Regarding the third issue, this court does not find that defendant acted in bad faith when it denied plaintiff payment. Previous courts have defined “bad faith” on the part of an insurer as a:

“[F]rivolous or unfounded refusal to pay proceeds of a policy; it is not necessary that such refusal be fraudulent. For purposes of an action against an insurer for failure to pay a claim, such conduct imports a dishonest purpose and means a breach of a known duty (i.e., good faith and fair dealing), through some motive of self-interest or ill will; mere negligence or bad judgment is not bad faith.” Terletsky v. Prudential Property & Casualty Insurance Co., 437 Pa. Super. 108, 125, 649 A.2d 680, 688 (1994), citing Black’s Law Dictionary 139 (6th ed. 1990). The success in bringing a claim for bad faith requires the insured to show by clear and convincing evidence that “the insurer did not have a reasonable basis for denying benefits under the policy and that the insurer knew of or recklessly disregarded its lack of reasonable basis in denying the claim.” MGA Insurance Co. v. Bakos, 699 A.2d 751, 754 (Pa. Super. 1997).
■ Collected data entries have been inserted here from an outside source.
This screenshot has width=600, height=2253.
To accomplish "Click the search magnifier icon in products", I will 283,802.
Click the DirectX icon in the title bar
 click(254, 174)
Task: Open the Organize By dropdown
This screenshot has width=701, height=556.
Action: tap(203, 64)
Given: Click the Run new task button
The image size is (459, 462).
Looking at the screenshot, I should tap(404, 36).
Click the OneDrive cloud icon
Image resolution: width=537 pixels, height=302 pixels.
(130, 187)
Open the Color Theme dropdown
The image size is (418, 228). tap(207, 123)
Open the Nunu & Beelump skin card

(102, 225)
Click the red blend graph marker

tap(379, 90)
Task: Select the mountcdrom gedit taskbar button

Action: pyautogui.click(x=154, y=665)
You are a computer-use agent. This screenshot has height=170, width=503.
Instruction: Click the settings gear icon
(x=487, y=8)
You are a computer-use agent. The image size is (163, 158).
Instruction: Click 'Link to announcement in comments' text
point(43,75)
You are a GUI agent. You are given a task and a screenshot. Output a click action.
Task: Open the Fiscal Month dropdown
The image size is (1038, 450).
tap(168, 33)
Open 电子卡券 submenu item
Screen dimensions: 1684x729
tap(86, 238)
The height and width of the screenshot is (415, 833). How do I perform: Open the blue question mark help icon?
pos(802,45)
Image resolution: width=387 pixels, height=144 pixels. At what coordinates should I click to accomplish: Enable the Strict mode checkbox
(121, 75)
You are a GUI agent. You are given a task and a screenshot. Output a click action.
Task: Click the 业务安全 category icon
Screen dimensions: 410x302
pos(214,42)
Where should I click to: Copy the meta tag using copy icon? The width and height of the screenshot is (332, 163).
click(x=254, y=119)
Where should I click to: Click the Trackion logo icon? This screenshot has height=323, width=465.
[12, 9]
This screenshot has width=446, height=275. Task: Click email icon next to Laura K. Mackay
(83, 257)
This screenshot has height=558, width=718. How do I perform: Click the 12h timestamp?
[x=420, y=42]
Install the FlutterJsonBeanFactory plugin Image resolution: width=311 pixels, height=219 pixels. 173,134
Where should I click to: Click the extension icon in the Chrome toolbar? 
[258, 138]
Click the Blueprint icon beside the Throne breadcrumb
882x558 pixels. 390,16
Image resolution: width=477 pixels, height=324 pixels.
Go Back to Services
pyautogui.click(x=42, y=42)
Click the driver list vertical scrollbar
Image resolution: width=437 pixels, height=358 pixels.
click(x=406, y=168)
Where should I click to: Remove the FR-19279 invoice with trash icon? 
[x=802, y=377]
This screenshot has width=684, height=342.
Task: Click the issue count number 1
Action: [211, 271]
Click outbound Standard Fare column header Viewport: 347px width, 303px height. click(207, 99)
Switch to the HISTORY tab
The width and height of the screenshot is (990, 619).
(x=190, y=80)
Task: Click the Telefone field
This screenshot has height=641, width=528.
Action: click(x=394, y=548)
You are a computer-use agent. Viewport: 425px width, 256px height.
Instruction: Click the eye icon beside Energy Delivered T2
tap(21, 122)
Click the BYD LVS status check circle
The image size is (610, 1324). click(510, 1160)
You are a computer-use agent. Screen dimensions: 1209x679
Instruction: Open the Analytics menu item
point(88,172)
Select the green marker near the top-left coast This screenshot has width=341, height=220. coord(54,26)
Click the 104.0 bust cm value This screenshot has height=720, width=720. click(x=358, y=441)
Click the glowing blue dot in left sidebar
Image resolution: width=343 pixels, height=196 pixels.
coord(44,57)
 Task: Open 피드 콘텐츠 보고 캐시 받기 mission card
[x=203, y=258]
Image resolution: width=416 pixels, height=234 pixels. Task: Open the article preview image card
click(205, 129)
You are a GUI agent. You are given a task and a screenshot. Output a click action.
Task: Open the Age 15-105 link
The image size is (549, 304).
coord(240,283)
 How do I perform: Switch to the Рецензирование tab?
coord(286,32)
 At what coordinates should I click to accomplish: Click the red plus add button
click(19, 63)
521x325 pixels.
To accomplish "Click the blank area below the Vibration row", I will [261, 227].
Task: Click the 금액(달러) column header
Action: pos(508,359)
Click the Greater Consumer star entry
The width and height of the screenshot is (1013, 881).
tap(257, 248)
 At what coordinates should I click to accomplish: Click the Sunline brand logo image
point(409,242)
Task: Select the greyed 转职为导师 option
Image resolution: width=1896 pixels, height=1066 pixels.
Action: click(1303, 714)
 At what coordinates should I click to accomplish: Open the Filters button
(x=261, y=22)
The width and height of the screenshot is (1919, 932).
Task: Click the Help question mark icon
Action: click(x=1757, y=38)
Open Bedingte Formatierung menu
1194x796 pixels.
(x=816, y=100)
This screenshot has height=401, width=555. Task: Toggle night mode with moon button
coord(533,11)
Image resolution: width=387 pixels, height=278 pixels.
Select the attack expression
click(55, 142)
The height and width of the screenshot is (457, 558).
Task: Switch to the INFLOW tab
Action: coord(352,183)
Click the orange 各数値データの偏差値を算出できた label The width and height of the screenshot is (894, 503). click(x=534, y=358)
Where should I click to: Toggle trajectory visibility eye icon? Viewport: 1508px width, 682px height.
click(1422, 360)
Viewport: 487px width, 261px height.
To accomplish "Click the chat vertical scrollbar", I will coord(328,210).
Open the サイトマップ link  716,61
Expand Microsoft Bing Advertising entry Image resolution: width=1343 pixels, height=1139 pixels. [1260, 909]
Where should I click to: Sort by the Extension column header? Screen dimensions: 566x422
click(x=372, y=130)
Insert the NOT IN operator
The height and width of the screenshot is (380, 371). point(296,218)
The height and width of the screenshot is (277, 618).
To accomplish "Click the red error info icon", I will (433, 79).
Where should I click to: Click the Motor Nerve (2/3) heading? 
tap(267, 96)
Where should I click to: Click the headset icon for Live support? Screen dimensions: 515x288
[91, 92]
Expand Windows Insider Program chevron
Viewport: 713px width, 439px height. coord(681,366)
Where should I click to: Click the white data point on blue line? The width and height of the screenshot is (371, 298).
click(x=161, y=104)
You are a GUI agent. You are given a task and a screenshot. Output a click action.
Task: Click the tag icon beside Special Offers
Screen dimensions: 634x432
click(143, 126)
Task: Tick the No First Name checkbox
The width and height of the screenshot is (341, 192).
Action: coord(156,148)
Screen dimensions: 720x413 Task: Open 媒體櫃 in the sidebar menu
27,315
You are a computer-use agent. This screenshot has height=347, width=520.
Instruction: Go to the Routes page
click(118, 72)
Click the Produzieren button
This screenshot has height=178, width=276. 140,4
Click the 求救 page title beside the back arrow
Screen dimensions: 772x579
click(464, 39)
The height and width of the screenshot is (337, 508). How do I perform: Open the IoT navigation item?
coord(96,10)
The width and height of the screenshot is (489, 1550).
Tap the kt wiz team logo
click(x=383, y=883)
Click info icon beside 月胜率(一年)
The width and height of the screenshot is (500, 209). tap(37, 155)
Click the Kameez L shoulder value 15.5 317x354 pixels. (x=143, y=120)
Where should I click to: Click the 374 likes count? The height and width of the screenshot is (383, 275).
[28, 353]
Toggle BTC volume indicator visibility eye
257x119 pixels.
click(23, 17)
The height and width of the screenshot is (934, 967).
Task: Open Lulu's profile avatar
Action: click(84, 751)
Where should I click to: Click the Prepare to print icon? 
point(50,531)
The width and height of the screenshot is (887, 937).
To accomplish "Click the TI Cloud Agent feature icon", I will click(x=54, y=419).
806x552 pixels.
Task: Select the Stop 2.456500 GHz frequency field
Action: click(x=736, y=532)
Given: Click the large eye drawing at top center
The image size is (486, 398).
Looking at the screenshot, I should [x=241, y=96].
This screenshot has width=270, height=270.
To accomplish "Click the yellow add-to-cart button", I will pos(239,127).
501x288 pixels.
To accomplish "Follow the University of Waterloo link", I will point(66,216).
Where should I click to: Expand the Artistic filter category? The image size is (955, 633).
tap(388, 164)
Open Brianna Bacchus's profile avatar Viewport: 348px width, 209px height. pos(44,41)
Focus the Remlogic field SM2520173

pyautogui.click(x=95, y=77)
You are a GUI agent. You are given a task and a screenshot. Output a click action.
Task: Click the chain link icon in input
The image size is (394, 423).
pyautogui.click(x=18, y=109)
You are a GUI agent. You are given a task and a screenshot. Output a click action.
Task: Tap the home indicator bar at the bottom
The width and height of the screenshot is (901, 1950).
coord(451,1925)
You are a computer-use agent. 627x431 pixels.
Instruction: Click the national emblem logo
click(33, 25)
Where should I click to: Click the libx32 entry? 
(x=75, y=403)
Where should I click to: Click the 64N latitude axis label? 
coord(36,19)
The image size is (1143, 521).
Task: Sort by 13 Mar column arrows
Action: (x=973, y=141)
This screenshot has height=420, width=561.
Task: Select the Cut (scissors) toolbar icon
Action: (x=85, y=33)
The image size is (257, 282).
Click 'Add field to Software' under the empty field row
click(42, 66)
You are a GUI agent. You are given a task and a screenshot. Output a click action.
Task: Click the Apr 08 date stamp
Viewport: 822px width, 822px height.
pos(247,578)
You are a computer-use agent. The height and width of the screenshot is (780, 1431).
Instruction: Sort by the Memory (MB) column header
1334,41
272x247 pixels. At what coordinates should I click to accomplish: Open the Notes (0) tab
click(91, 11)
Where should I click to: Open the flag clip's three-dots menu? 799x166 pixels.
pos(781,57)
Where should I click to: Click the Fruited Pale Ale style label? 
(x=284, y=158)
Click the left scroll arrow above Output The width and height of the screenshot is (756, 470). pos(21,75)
In the current case, this court believes that plaintiff has failed to show by clear and convincing evidence that defendant did not have a reasonable basis for denying its claim. Plaintiff has not displayed that defendant failed to make prudent efforts to investigate the claim. Defendant denied plaintiff’s claim because it reasonably believed plaintiff was not entitled to either the emergency expense claim or the claim for payment for construction of extra parking spaces. Additionally, plaintiff has failed to offer proof that defendant unreasonably delayed the handling of the claim. As such, plaintiff’s bad faith claim shall be dismissed because there exists no genuine issue of material fact.

ORDER

And now, January 4, 2005, defendant’s motion for summary judgment regarding the emergency expense claim is hereby denied, and this issue will proceed towards trial. Defendant’s motion for summary judgment regarding payment for the construction of a temporary parking lot is hereby granted. Defendant’s motion for summary judgment regarding plaintiff’s bad faith claim is hereby granted.